▸ **Selected extract**
= = = = =

Pizzaexpressshame · 18/06/2023 16:27

She also doesn't like cats. She actually dislikes them. I could never invite her to my home for that reason alone. Think she'd find fault with most things in my home, which I bought. But she's renting a room because she couldn't buy. Turned up her nose at many houses.

I feel really relieved to have made the decision to end this after months of all sorts of things that didn't sit right with me. Many of her comments and behaviour made me uncomfortable and I never got the chance to have deeper conversations with her to see who she truly is as a person.

OP posts:
TimesRwo · 18/06/2023 16:57

Americano75 · 18/06/2023 13:21

I've not read the whole thread but has anyone mentioned Prince Andrew yet?

Oh several times. Not as funny as those posters like to think!

ActDottie · 18/06/2023 17:24

Pizza Express for lunch is good value. It’s nothing special but it’s still nice tasty food and they always have a deal on which makes it affordable. I think your friend is being snobbish nothing wrong with pizza express.

= = = = =

▸ **Input data**
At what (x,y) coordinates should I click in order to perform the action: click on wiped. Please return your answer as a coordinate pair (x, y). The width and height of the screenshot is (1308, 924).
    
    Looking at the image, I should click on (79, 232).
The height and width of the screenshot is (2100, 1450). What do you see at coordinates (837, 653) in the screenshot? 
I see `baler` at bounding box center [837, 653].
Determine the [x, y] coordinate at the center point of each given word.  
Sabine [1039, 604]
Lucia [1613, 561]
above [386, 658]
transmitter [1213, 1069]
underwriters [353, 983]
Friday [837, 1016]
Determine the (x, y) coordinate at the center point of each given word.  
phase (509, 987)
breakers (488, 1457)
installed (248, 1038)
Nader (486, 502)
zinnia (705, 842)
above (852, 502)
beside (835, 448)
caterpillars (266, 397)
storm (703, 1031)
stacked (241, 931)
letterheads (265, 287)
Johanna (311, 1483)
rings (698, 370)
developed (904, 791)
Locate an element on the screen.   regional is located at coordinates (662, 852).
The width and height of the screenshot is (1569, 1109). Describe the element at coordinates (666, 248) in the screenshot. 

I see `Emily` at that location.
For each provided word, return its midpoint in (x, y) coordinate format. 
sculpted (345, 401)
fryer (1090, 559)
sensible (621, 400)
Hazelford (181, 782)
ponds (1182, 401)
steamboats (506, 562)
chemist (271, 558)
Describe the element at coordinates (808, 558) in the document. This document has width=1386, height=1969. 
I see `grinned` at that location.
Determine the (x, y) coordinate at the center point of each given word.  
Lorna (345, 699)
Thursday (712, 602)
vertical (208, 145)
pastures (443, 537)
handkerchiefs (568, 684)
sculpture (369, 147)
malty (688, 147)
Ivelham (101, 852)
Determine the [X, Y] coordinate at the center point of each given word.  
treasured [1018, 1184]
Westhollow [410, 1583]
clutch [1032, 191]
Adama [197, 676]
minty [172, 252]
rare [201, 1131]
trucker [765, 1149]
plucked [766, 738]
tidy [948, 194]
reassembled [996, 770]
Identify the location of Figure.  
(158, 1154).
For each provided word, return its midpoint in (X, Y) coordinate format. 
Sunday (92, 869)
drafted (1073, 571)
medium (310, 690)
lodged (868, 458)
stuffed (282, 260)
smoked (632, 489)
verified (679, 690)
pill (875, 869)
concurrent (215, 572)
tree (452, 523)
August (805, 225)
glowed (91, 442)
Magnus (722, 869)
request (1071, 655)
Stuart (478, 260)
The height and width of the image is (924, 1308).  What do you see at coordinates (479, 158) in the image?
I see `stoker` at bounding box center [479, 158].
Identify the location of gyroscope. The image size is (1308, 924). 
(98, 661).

= = = = =

▸ **Exercises**
(1) Duplicate the forum thread from "Americano75 · 18/06/2023" up to and including "with pizza express.".
(2) In the forum thread, what does ActDottie say makes Pizza Express affordable?
(3) Translate this sentence from the forum thread into Spanish: "Pizza Express for lunch is good value."

▸ **Task solutions**
(1)
Americano75 · 18/06/2023 13:21

I've not read the whole thread but has anyone mentioned Prince Andrew yet?

Oh several times. Not as funny as those posters like to think!

ActDottie · 18/06/2023 17:24

Pizza Express for lunch is good value. It’s nothing special but it’s still nice tasty food and they always have a deal on which makes it affordable. I think your friend is being snobbish nothing wrong with pizza express.

(2) They always have a deal on.

(3) Pizza Express para almorzar tiene una buena relación calidad-precio.